Kabul (dpa) - Bei der Stichwahl für das Präsidentenamt in Afghanistan haben viele Wähler erneut allen Anschlagsdrohungen der Taliban getrotzt.

In der Hauptstadt Kabul und in anderen Städten bildeten sich am Samstagvormittag lange Schlangen vor den Wahllokalen. Aus einigen ländlichen Gegenden berichteten Augenzeugen allerdings, dass Drohungen der Taliban Wähler von der Stimmabgabe abschreckten.

Bei der Stichwahl tritt Ex-Außenminister Abdullah Abdullah gegen den früheren Finanzminister Aschraf Ghani an. Rund zwölf Millionen Wahlberechtigte sind dazu aufgerufen, den Nachfolger von Präsident Hamid Karsai zu bestimmen. Ein vorläufiges Wahlergebnis soll am 2. Juli verkündet werden.
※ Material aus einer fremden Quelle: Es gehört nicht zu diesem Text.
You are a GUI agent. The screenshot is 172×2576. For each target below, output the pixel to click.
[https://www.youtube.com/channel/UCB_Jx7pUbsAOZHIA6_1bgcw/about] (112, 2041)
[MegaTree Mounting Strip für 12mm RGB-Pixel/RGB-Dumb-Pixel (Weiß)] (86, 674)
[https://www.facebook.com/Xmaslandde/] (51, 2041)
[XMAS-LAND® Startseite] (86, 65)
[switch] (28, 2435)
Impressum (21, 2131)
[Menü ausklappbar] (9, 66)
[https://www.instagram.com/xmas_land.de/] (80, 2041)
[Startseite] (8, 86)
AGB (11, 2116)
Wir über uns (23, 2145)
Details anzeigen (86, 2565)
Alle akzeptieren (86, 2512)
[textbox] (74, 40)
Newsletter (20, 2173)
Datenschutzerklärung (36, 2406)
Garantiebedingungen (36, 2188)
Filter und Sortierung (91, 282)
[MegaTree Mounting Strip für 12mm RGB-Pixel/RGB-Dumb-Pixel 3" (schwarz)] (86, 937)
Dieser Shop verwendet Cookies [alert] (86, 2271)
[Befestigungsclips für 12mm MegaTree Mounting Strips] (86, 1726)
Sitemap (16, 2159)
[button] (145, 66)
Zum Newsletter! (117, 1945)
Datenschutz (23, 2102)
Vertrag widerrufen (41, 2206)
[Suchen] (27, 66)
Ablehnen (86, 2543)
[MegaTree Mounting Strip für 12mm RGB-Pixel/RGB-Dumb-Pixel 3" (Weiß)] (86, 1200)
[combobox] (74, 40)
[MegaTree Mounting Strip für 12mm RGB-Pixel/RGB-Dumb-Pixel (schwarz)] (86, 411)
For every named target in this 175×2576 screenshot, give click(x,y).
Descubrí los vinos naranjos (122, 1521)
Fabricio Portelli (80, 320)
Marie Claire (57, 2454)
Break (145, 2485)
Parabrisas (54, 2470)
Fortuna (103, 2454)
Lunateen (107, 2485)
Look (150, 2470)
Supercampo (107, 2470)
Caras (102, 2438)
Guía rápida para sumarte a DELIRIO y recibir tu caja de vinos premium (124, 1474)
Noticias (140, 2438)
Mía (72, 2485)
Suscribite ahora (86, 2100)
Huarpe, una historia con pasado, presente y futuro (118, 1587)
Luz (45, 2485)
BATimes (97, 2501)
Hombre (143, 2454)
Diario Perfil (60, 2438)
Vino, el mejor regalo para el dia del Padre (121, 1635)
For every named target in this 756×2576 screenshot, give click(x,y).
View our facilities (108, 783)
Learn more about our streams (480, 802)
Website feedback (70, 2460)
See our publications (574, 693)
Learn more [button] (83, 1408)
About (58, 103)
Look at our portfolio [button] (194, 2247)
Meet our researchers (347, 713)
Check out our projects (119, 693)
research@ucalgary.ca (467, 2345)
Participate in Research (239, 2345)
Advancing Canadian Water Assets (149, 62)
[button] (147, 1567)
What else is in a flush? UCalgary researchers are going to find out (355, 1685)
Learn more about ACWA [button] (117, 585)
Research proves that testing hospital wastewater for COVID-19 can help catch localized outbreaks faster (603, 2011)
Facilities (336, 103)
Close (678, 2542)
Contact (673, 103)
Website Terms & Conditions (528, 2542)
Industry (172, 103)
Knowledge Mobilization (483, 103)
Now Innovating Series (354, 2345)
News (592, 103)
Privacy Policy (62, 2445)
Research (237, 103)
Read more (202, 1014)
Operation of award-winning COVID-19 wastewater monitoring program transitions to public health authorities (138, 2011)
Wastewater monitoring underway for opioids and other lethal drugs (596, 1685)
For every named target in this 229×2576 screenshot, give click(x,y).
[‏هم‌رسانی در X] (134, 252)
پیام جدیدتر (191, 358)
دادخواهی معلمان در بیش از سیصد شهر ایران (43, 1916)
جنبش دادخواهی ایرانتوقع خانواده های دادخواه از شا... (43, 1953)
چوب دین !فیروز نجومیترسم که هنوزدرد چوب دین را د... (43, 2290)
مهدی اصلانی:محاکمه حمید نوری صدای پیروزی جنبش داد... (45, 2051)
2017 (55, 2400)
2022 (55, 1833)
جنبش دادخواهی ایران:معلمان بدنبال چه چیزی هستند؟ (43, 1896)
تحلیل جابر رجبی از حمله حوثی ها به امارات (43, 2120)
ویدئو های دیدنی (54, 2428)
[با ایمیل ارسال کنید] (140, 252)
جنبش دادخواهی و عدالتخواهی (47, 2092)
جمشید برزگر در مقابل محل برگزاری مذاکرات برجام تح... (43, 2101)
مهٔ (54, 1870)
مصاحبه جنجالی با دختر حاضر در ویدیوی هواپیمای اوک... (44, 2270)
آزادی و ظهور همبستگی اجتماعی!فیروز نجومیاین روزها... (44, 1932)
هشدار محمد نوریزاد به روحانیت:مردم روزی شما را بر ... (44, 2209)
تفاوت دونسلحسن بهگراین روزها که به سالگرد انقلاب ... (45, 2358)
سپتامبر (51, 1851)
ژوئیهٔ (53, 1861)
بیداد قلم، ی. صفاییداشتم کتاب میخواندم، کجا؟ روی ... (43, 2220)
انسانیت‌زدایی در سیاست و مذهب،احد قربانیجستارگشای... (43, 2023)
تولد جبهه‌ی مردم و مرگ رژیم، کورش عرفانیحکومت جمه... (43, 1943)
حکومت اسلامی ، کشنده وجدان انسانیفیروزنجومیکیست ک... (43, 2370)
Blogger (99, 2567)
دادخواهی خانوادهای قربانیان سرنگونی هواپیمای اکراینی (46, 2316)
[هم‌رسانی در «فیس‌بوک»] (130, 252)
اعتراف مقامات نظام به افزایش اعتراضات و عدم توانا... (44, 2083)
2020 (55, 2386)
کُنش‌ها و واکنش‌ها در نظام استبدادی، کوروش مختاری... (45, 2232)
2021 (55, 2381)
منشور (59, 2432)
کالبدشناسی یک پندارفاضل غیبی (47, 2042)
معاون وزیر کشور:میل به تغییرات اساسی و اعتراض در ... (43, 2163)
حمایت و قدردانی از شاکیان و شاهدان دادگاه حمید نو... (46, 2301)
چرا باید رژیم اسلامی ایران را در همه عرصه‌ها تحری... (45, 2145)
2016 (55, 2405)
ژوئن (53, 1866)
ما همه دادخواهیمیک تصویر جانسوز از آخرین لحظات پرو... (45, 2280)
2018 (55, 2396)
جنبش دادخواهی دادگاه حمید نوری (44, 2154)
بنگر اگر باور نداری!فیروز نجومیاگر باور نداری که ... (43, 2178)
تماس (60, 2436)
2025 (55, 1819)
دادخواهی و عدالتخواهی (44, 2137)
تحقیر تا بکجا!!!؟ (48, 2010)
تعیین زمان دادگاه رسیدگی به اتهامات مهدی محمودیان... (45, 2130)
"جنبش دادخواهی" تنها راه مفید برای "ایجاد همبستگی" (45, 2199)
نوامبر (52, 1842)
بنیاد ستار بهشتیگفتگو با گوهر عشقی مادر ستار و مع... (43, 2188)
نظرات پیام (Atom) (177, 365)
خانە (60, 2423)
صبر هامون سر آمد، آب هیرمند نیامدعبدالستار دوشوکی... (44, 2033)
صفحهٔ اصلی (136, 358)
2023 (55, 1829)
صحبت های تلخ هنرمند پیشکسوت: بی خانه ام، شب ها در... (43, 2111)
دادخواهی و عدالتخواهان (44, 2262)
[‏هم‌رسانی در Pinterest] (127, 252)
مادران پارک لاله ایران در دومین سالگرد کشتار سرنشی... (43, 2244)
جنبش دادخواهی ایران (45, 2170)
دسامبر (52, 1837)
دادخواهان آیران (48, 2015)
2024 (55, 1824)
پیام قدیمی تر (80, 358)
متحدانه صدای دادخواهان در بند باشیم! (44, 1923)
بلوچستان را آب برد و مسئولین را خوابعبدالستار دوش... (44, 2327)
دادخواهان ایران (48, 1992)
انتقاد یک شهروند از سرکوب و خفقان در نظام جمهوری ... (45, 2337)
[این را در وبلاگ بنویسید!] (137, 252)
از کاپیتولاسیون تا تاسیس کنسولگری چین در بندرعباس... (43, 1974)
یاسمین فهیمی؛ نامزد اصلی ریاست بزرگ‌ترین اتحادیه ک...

Zum Schutz der Wahl sind nach offiziellen Angaben 400 000 Sicherheitskräfte eingesetzt.

Meldungen der Behörden über schwere Anschläge lagen zunächst nicht vor. "Der Wahlprozess verläuft gut und ernste Vorfälle wurden nicht berichtet", sagte der Sprecher des Innenministeriums, Sedik Sedikki, am späten Vormittag (Ortszeit). Der Sprecher der Kabuler Polizei, Haschmat Staniksai, sagte, in der zur Festung ausgebauten Hauptstadt seien am Morgen zwei oder drei ferngezündete Sprengsätze detoniert. Es habe keine Opfer gegeben. Aus den Provinzen Parwan und Ghasni berichteten Augenzeugen und Behörden von Raketenangriffen der Taliban.

Die Taliban teilten am Mittag mit, sie hätten seit Öffnung der Wahllokale 246 Ziele im Land angegriffen. Angaben der Aufständischen sind unzuverlässig. Die Taliban haben Anschläge am Wahltag angekündigt und die Afghanen dazu aufgefordert, der Abstimmung fernzubleiben.

"Afghanistan macht einen großen Schritt in Richtung Stabilität und Frieden", sagte Karsai bei der Abgabe seiner Stimme in Kabul. An die Adresse seiner Landsleute sagte er: "Bestimmt Euer eigenes Schicksal und beendet die Abhängigkeit von den Ausländern." Abdullah und Ghani riefen zu einer ehrlichen Wahl mit einem transparenten Ergebnis auf.

Der Chef der Wahlkommission (IEC), Jusuf Nuristani, appellierte an seine Landsleute, "trotz der Herausforderungen bei der Sicherheit zu den Wahllokalen zu gehen und ihr Schicksal zu bestimmen". Die Stichwahl bereitet den Weg für den ersten demokratischen Machtwechsel in der Geschichte des Landes. Karsai durfte nach den Vorgaben der Verfassung nicht ein drittes Mal kandidieren. Er regiert Afghanistan seit dem Sturz des Taliban-Regimes Ende 2001.